(Your objective): Copy the following lines verbatim, beginning at the line that contains "Given: Open the" and ending after the line that contains "The width and".

(Provided material):
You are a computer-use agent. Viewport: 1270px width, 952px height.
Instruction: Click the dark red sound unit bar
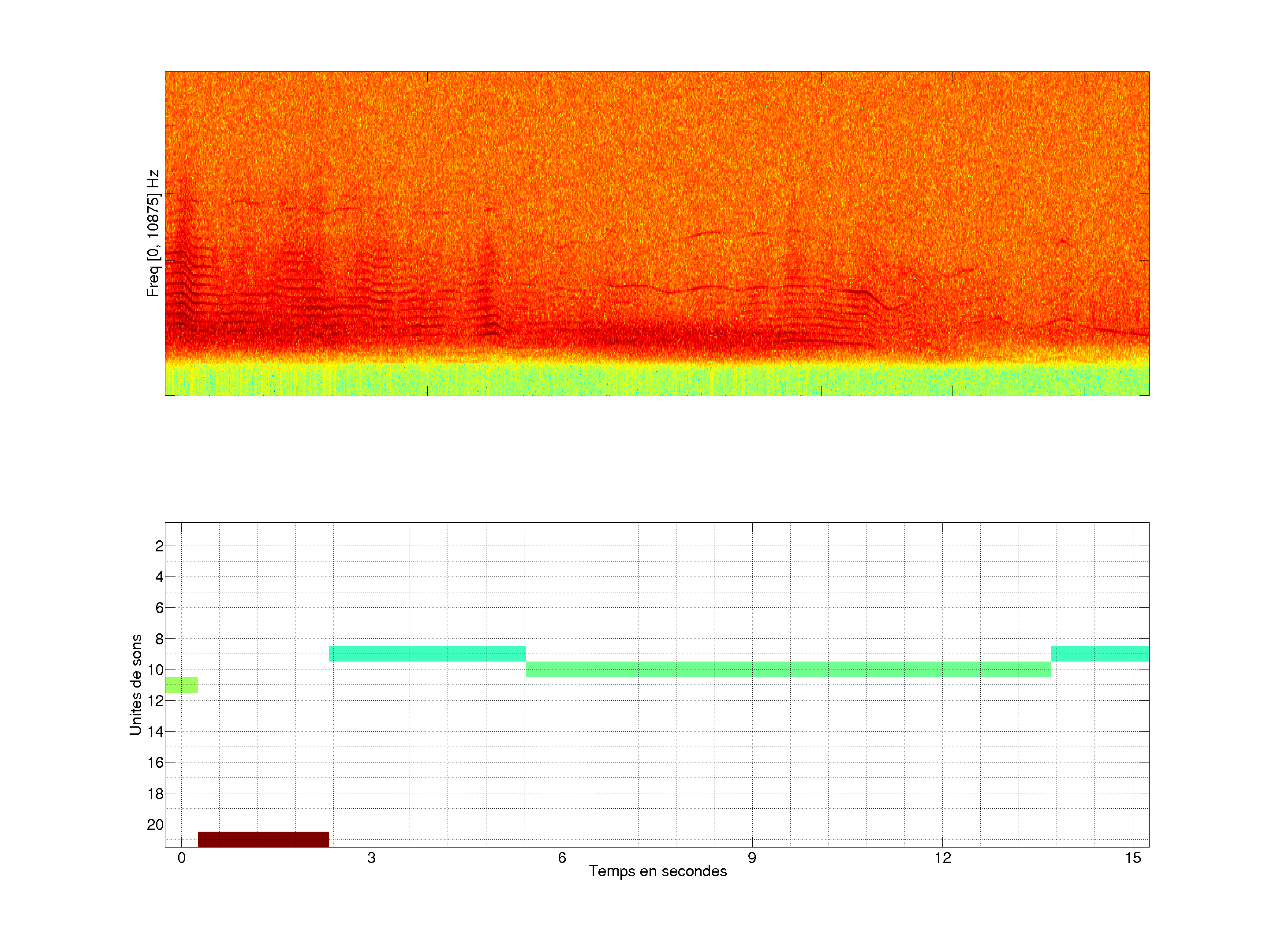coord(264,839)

...

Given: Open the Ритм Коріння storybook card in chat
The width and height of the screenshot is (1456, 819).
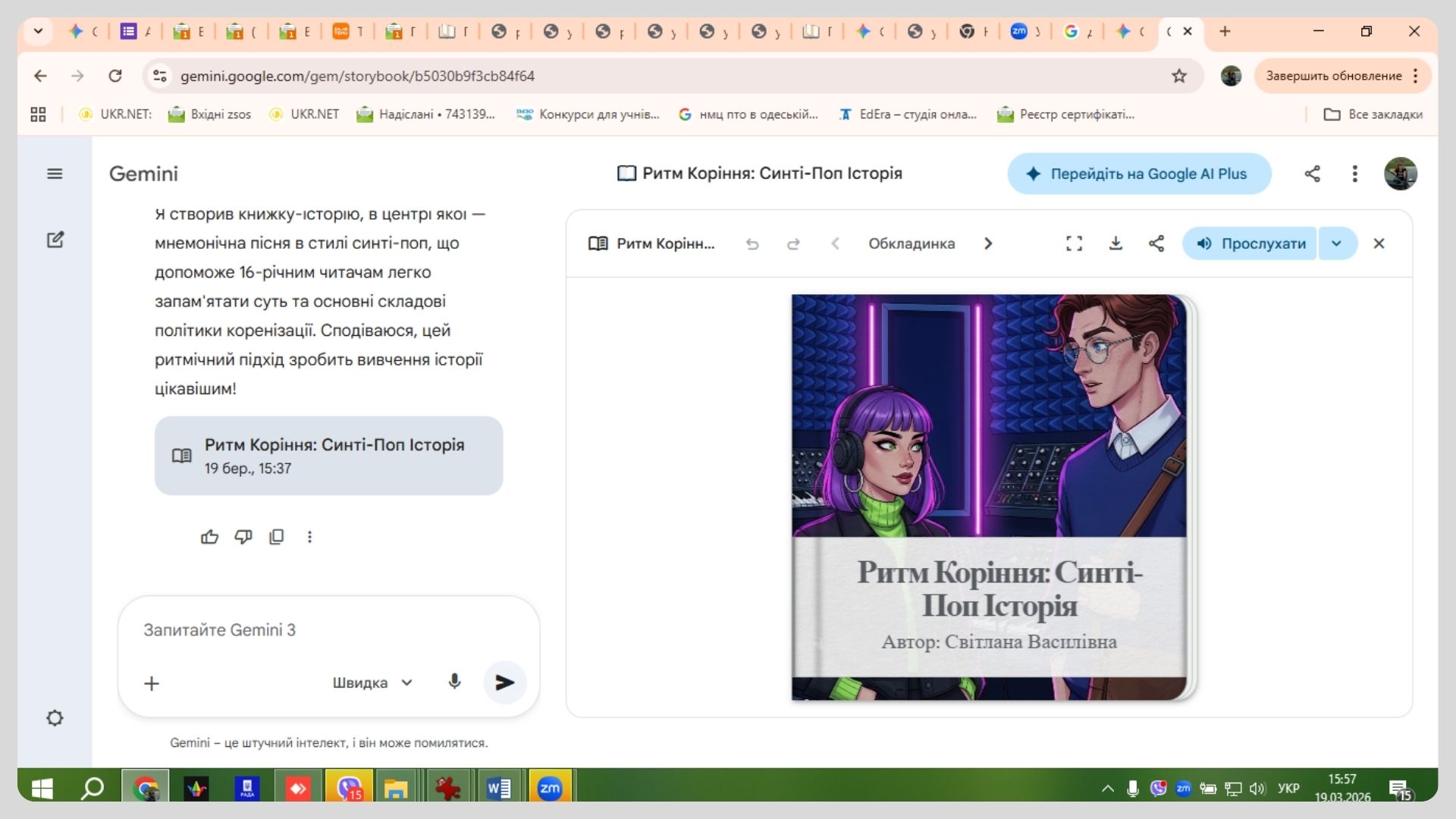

---

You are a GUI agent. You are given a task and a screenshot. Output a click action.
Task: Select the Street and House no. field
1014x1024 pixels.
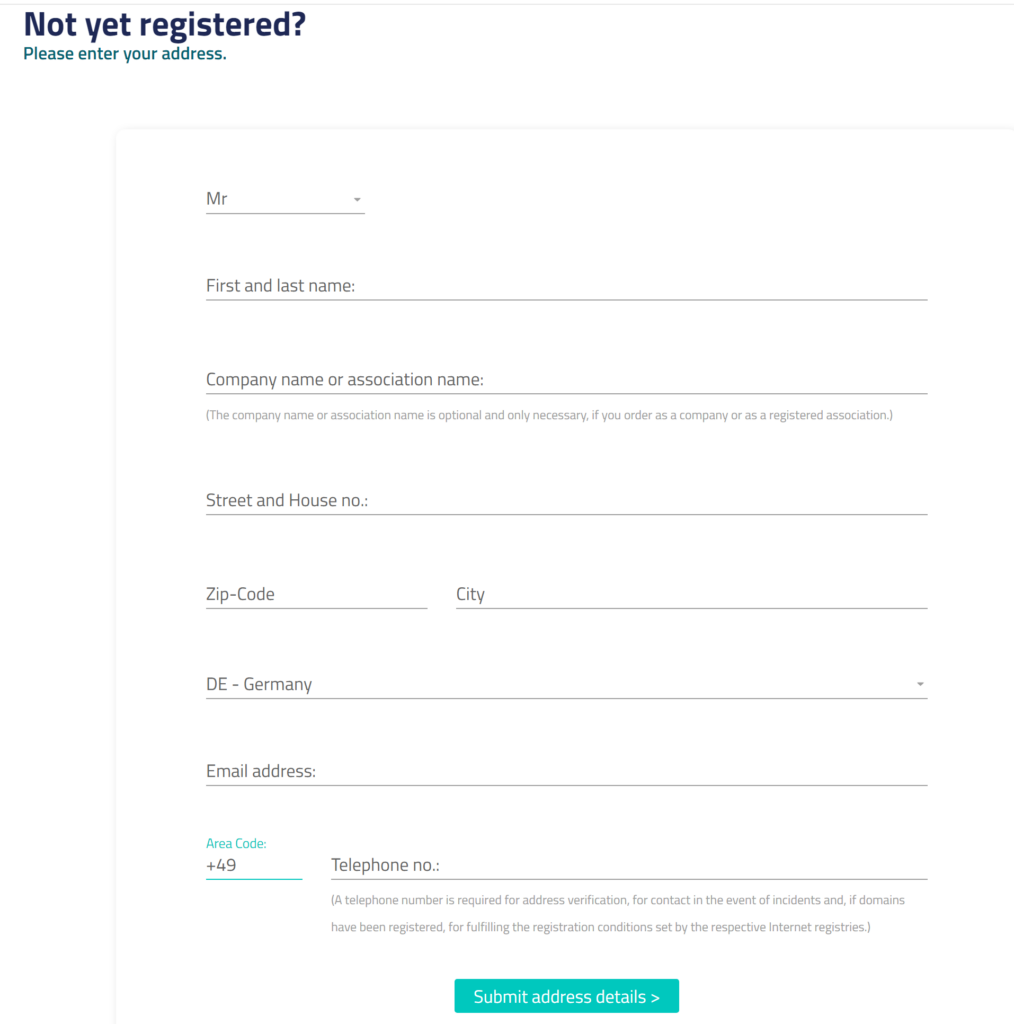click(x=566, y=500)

(Exercise output):
Given: Open the Ритм Коріння storybook card in chat
The width and height of the screenshot is (1456, 819).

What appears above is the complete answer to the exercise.